**WHAT IS NEEDED**: Reproduce verbatim the rows below, beginning with the line containing "The height and width of the screenshot is (871, 1055)." and continuing through the line containing "The width and height of the screenshot is (600, 420).", both included.
● ● ● ● ● ● ●
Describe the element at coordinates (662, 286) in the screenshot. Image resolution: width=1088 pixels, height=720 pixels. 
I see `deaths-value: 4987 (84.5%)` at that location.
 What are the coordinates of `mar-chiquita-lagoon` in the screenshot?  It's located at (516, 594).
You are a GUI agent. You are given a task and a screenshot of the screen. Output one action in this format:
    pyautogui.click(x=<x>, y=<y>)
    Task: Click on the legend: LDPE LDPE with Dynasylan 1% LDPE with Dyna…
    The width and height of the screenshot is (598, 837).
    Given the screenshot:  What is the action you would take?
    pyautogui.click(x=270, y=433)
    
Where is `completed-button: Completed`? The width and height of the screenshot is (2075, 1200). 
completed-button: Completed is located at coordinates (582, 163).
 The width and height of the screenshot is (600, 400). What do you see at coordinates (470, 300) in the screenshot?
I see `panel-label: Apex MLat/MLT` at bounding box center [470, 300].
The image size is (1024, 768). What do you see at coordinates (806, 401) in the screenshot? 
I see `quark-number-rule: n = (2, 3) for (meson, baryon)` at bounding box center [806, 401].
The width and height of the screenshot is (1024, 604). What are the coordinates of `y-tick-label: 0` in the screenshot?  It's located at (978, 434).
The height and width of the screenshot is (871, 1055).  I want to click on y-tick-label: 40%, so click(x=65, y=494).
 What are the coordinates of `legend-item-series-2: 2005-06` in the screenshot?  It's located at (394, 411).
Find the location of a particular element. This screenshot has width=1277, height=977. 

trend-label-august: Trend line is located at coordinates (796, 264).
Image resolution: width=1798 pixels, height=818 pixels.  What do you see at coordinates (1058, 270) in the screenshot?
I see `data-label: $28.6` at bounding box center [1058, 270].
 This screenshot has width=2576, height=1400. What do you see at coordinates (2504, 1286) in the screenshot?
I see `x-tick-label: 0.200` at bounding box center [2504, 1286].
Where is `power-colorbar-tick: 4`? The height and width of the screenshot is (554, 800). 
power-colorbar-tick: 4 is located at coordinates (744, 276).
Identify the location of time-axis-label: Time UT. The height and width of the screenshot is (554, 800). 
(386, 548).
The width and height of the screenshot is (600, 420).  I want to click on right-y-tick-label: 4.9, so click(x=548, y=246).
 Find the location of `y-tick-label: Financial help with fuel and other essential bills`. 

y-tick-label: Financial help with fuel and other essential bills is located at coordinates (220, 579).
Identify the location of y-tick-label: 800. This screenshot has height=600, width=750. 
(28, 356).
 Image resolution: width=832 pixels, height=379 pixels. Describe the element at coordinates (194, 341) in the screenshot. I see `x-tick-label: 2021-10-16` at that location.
● ● ● ● ● ● ●
**WRITTEN ANSWER**:
The height and width of the screenshot is (871, 1055).  I want to click on y-tick-label: 40%, so click(x=65, y=494).
 What are the coordinates of `legend-item-series-2: 2005-06` in the screenshot?  It's located at (394, 411).
Find the location of a particular element. This screenshot has width=1277, height=977. 

trend-label-august: Trend line is located at coordinates (796, 264).
Image resolution: width=1798 pixels, height=818 pixels.  What do you see at coordinates (1058, 270) in the screenshot?
I see `data-label: $28.6` at bounding box center [1058, 270].
 This screenshot has width=2576, height=1400. What do you see at coordinates (2504, 1286) in the screenshot?
I see `x-tick-label: 0.200` at bounding box center [2504, 1286].
Where is `power-colorbar-tick: 4`? The height and width of the screenshot is (554, 800). 
power-colorbar-tick: 4 is located at coordinates (744, 276).
Identify the location of time-axis-label: Time UT. The height and width of the screenshot is (554, 800). 
(386, 548).
The width and height of the screenshot is (600, 420).  I want to click on right-y-tick-label: 4.9, so click(x=548, y=246).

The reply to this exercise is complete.